### Exercise instructions
Down to the last character, repeat the data that follows.

### Provided data

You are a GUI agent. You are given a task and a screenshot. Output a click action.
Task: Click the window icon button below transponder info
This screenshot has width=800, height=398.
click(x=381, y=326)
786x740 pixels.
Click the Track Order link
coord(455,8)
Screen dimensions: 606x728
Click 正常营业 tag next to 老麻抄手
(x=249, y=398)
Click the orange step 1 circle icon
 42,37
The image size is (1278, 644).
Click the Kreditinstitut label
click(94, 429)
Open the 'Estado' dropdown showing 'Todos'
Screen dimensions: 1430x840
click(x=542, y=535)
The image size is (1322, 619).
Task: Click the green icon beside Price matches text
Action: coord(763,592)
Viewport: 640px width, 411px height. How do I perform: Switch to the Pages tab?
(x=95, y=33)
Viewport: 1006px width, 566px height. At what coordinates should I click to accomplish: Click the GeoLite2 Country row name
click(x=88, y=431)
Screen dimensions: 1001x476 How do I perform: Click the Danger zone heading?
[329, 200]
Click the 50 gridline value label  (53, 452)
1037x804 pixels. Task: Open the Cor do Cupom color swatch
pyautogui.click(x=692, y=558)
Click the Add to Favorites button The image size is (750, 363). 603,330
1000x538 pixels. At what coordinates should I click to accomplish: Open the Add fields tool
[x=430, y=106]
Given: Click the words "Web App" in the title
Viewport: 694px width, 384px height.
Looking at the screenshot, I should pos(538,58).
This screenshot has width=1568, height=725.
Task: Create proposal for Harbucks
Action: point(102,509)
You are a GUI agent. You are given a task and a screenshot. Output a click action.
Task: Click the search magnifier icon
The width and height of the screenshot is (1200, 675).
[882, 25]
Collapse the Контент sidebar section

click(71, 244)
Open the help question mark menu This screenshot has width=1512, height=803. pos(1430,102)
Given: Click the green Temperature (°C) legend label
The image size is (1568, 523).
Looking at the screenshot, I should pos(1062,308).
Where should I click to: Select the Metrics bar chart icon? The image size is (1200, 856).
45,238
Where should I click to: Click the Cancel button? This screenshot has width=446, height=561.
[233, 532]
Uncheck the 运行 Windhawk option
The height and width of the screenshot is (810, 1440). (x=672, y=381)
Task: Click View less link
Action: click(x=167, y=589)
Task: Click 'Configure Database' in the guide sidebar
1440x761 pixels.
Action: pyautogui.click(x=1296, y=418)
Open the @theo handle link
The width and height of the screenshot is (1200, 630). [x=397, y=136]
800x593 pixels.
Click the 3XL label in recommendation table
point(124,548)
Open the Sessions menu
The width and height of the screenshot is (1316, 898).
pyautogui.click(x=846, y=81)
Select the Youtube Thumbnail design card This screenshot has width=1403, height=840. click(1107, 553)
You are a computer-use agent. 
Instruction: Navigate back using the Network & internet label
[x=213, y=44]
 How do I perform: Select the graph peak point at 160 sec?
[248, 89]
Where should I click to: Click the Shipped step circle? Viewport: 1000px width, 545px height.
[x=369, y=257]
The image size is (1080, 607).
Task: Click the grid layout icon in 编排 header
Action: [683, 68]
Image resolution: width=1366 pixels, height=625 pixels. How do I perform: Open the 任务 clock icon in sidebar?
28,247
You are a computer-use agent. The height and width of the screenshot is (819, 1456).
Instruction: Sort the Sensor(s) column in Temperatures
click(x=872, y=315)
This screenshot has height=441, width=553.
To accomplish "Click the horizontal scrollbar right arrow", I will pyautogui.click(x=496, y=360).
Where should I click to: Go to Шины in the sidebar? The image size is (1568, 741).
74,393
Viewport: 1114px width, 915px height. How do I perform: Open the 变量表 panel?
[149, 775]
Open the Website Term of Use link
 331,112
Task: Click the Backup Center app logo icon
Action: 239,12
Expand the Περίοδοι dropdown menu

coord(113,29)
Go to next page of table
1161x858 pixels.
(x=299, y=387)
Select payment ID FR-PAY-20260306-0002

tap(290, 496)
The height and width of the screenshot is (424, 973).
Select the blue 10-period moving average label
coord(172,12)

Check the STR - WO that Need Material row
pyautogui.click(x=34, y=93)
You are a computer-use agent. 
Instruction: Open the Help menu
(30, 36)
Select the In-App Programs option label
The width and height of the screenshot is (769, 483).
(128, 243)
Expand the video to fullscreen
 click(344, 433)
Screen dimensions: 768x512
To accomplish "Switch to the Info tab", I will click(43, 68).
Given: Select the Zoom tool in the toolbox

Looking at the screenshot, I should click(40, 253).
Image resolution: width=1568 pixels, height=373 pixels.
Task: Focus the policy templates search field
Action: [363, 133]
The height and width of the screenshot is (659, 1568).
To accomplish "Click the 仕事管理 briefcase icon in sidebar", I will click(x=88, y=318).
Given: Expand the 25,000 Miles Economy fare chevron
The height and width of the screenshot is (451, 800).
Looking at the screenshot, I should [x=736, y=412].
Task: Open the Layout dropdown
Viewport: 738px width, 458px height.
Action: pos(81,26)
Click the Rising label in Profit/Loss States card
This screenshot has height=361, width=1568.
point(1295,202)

### Solution
You are a GUI agent. You are given a task and a screenshot. Output a click action.
Task: Click the window icon button below transponder info
This screenshot has width=800, height=398.
click(x=381, y=326)
786x740 pixels.
Click the Track Order link
coord(455,8)
Screen dimensions: 606x728
Click 正常营业 tag next to 老麻抄手
(x=249, y=398)
Click the orange step 1 circle icon
 42,37
The image size is (1278, 644).
Click the Kreditinstitut label
click(94, 429)
Open the 'Estado' dropdown showing 'Todos'
Screen dimensions: 1430x840
click(x=542, y=535)
The image size is (1322, 619).
Task: Click the green icon beside Price matches text
Action: coord(763,592)
Viewport: 640px width, 411px height. How do I perform: Switch to the Pages tab?
(x=95, y=33)
Viewport: 1006px width, 566px height. At what coordinates should I click to accomplish: Click the GeoLite2 Country row name
click(x=88, y=431)
Screen dimensions: 1001x476 How do I perform: Click the Danger zone heading?
[329, 200]
Click the 50 gridline value label  (53, 452)
1037x804 pixels. Task: Open the Cor do Cupom color swatch
pyautogui.click(x=692, y=558)
Click the Add to Favorites button The image size is (750, 363). 603,330
1000x538 pixels. At what coordinates should I click to accomplish: Open the Add fields tool
[x=430, y=106]
Given: Click the words "Web App" in the title
Viewport: 694px width, 384px height.
Looking at the screenshot, I should pos(538,58).
This screenshot has width=1568, height=725.
Task: Create proposal for Harbucks
Action: point(102,509)
You are a GUI agent. You are given a task and a screenshot. Output a click action.
Task: Click the search magnifier icon
The width and height of the screenshot is (1200, 675).
[882, 25]
Collapse the Контент sidebar section

click(71, 244)
Open the help question mark menu This screenshot has width=1512, height=803. pos(1430,102)
Given: Click the green Temperature (°C) legend label
The image size is (1568, 523).
Looking at the screenshot, I should pos(1062,308).
Where should I click to: Select the Metrics bar chart icon? The image size is (1200, 856).
45,238
Where should I click to: Click the Cancel button? This screenshot has width=446, height=561.
[233, 532]
Uncheck the 运行 Windhawk option
The height and width of the screenshot is (810, 1440). (x=672, y=381)
Task: Click View less link
Action: click(x=167, y=589)
Task: Click 'Configure Database' in the guide sidebar
1440x761 pixels.
Action: pyautogui.click(x=1296, y=418)
Open the @theo handle link
The width and height of the screenshot is (1200, 630). [x=397, y=136]
800x593 pixels.
Click the 3XL label in recommendation table
point(124,548)
Open the Sessions menu
The width and height of the screenshot is (1316, 898).
pyautogui.click(x=846, y=81)
Select the Youtube Thumbnail design card This screenshot has width=1403, height=840. click(1107, 553)
You are a computer-use agent. 
Instruction: Navigate back using the Network & internet label
[x=213, y=44]
 How do I perform: Select the graph peak point at 160 sec?
[248, 89]
Where should I click to: Click the Shipped step circle? Viewport: 1000px width, 545px height.
[x=369, y=257]
The image size is (1080, 607).
Task: Click the grid layout icon in 编排 header
Action: [683, 68]
Image resolution: width=1366 pixels, height=625 pixels. How do I perform: Open the 任务 clock icon in sidebar?
28,247
You are a computer-use agent. The height and width of the screenshot is (819, 1456).
Instruction: Sort the Sensor(s) column in Temperatures
click(x=872, y=315)
This screenshot has height=441, width=553.
To accomplish "Click the horizontal scrollbar right arrow", I will pyautogui.click(x=496, y=360).
Where should I click to: Go to Шины in the sidebar? The image size is (1568, 741).
74,393
Viewport: 1114px width, 915px height. How do I perform: Open the 变量表 panel?
[149, 775]
Open the Website Term of Use link
 331,112
Task: Click the Backup Center app logo icon
Action: 239,12
Expand the Περίοδοι dropdown menu

coord(113,29)
Go to next page of table
1161x858 pixels.
(x=299, y=387)
Select payment ID FR-PAY-20260306-0002

tap(290, 496)
The height and width of the screenshot is (424, 973).
Select the blue 10-period moving average label
coord(172,12)

Check the STR - WO that Need Material row
pyautogui.click(x=34, y=93)
You are a computer-use agent. 
Instruction: Open the Help menu
(30, 36)
Select the In-App Programs option label
The width and height of the screenshot is (769, 483).
(128, 243)
Expand the video to fullscreen
 click(344, 433)
Screen dimensions: 768x512
To accomplish "Switch to the Info tab", I will click(43, 68).
Given: Select the Zoom tool in the toolbox

Looking at the screenshot, I should click(40, 253).
Image resolution: width=1568 pixels, height=373 pixels.
Task: Focus the policy templates search field
Action: [363, 133]
The height and width of the screenshot is (659, 1568).
To accomplish "Click the 仕事管理 briefcase icon in sidebar", I will click(x=88, y=318).
Given: Expand the 25,000 Miles Economy fare chevron
The height and width of the screenshot is (451, 800).
Looking at the screenshot, I should [x=736, y=412].
Task: Open the Layout dropdown
Viewport: 738px width, 458px height.
Action: pos(81,26)
Click the Rising label in Profit/Loss States card
This screenshot has height=361, width=1568.
point(1295,202)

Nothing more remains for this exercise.